Hang out near or in the pubs and bars. You'd be surprised how many turn up in the middle of the day after their midday training sessions.
Or sit in the hotel lobbies and read a good book. You never know your luck. A player might just come along and sit right next to you.
Watch them on the practice courts. Pay keen attention. After they're done, compliment them on a stroke they appeared to be hitting well. Sucking up to them helps if you want to get into their good books. Then you can start up a conversation. Even if you can't tempt them with a free dinner for that night, you'll have spoken to them at least.
Visit some of the tourist attractions in the city of the tournament being played. Some players like to go sightseeing during their days off, or if they lose early. It's rare that they'll train all day every day. Sometimes they'll take one leisurely afternoon or morning off from training.
If you see any of their entourage, approach them too. Chances are, they're more likely to have a chat with you because they're not the ones who have to train or compete so they're not in a hurry to get anywhere. Who knows? If you make a good impression with them, they might just introduce you.

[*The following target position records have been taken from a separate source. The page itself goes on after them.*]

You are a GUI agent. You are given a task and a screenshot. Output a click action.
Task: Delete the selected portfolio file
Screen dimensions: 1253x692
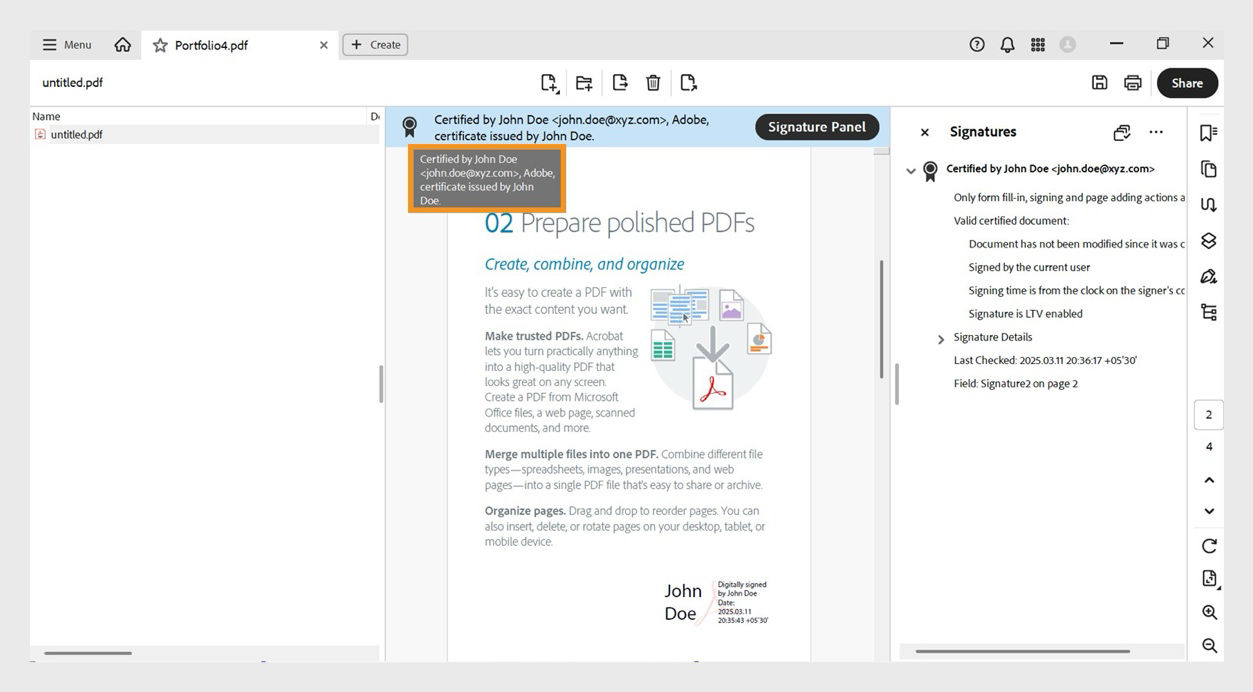click(652, 82)
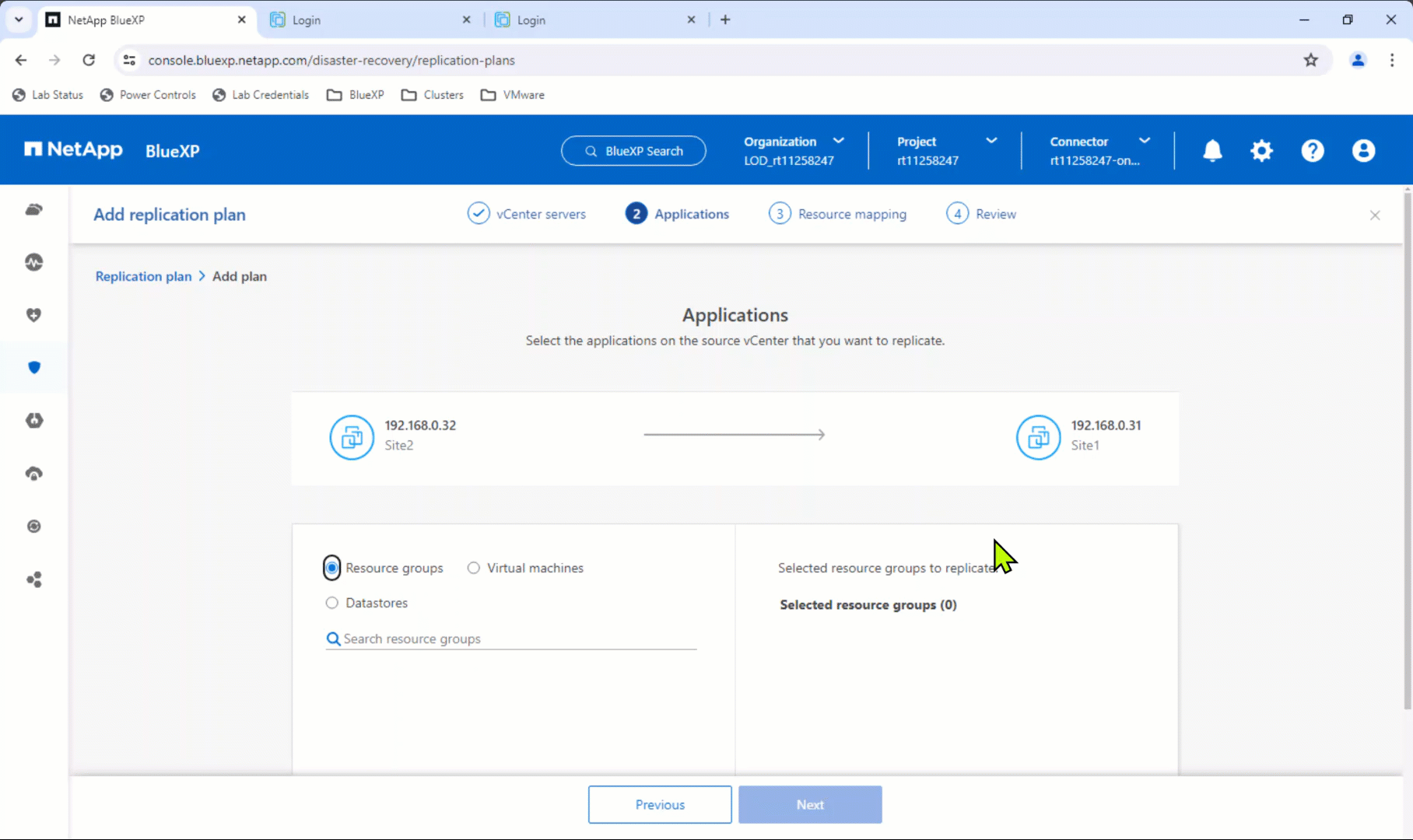The image size is (1413, 840).
Task: Click the Search resource groups field
Action: click(511, 639)
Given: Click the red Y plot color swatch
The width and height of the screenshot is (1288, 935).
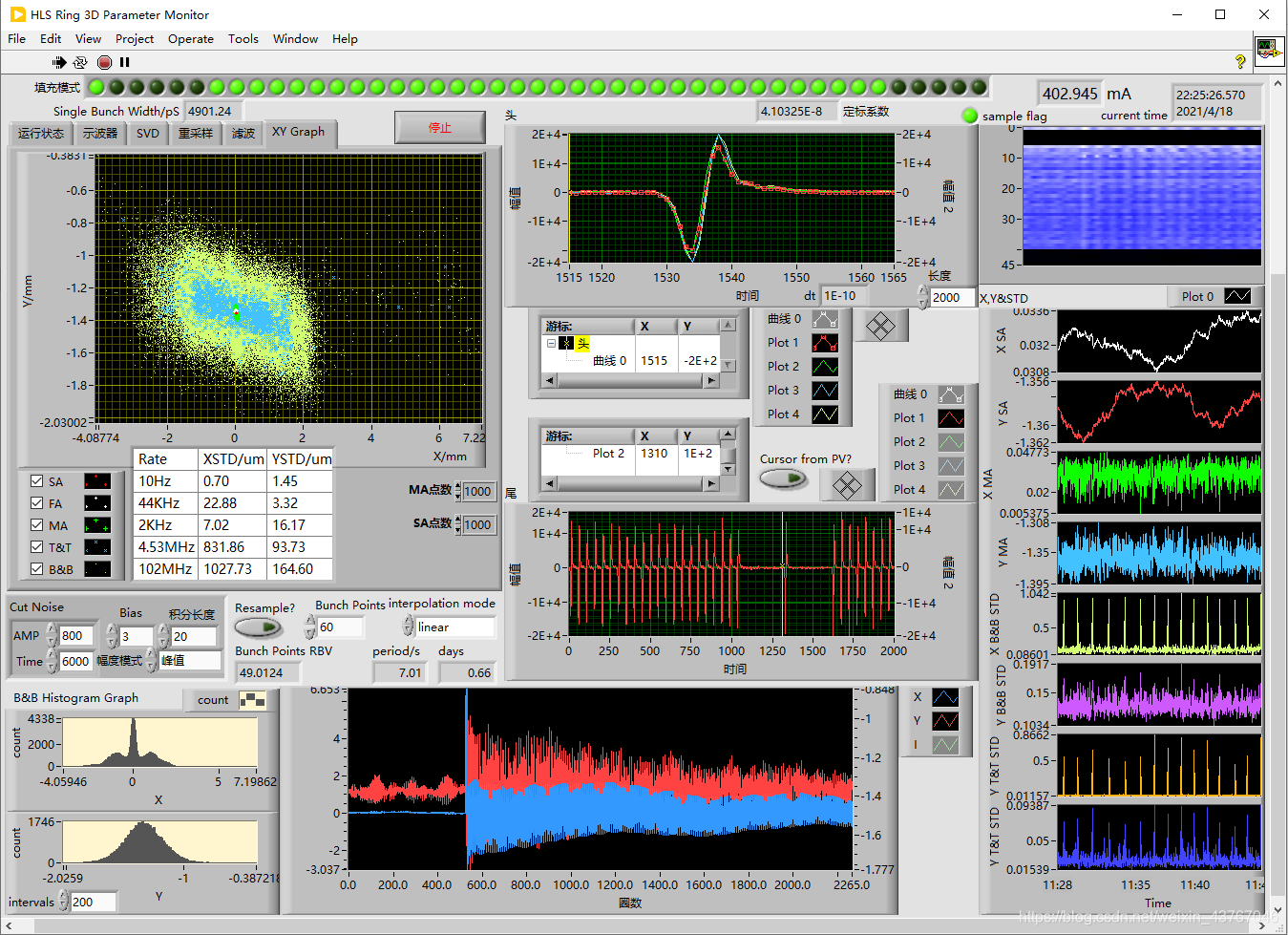Looking at the screenshot, I should (944, 721).
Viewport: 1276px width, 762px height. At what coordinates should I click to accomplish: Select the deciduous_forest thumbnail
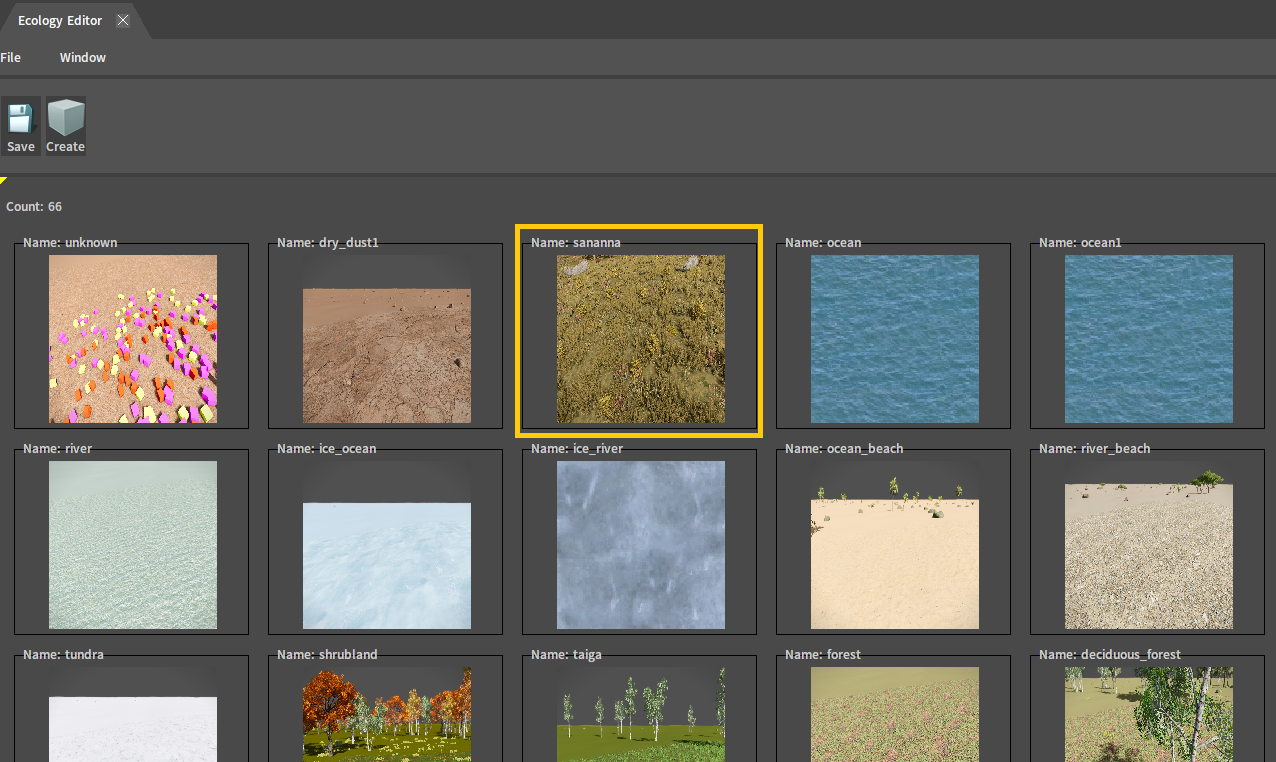(x=1149, y=715)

Some DON'Ts: Never approach a player after they've lost a match. They're usually in a grumpy mood and will most likely want to hit the nearest thing that gets in their way.
Never stare at them for longer than 2 seconds. They might think you're a stalker, or they might feel uncomfortable. That's not the aim if you want to meet them.
Never try to meet players in awkward situations such as in a restaurant (they might be very hungry and ready to snarl at you over the last dessert cup), in a restroom (they might be busting or feeling ill and you don't want to be the obstacle in the way of keeping their underwear clean) or when they're trying to receive medical help (they might be in pain and more likely to snap at you).
That's all I can think of right now. Oh yeah, one last thing. If you act like you're not quite all there in the head, but appear friendly enough, they'll become sympathetic to you and treat you like a best friend. Ensure that you have someone with you who can pretend to be your minder or caregiver. If you're in a wheelchair, that's a bonus point. Able-bodied athletes can usually appreciate those less able-bodied than themselves and are more likely to give you their time in that situation.
Caution: Only use that last suggestion if you're desperate and only as a last resort. Not recommended if you're not a good actor or have a conscience about lying.